*Problem to work on*. Search the records below for the string "computer", and report each line that contains it.

*Records shown*.
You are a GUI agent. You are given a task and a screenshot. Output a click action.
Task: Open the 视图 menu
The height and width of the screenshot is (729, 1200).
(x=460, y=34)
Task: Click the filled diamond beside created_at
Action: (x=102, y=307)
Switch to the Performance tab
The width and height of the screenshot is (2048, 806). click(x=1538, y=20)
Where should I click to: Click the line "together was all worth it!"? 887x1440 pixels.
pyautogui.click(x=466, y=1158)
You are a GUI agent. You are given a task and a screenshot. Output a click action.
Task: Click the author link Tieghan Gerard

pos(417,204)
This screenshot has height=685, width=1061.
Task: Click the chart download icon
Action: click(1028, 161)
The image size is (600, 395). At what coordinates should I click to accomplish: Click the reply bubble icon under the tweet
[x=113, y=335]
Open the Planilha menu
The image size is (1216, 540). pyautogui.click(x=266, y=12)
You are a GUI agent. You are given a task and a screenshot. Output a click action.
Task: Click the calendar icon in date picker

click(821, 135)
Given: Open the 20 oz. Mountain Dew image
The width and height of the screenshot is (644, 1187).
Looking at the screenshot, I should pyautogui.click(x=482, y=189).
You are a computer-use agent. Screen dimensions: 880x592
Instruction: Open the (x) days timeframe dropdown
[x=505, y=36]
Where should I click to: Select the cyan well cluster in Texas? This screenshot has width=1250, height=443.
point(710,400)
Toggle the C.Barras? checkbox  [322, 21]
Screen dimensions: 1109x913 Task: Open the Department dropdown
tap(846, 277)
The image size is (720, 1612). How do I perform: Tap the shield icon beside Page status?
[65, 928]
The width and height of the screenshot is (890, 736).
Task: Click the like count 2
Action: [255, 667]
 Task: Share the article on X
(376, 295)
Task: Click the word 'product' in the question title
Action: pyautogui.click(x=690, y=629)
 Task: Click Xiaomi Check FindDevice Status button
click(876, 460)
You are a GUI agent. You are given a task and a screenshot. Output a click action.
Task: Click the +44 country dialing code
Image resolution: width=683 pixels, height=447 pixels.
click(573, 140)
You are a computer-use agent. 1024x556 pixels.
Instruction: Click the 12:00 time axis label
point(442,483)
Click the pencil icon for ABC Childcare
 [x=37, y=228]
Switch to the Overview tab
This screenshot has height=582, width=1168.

*Answer space*.
You are a computer-use agent. Screen dimensions: 880x592
You are a computer-use agent. 1024x556 pixels.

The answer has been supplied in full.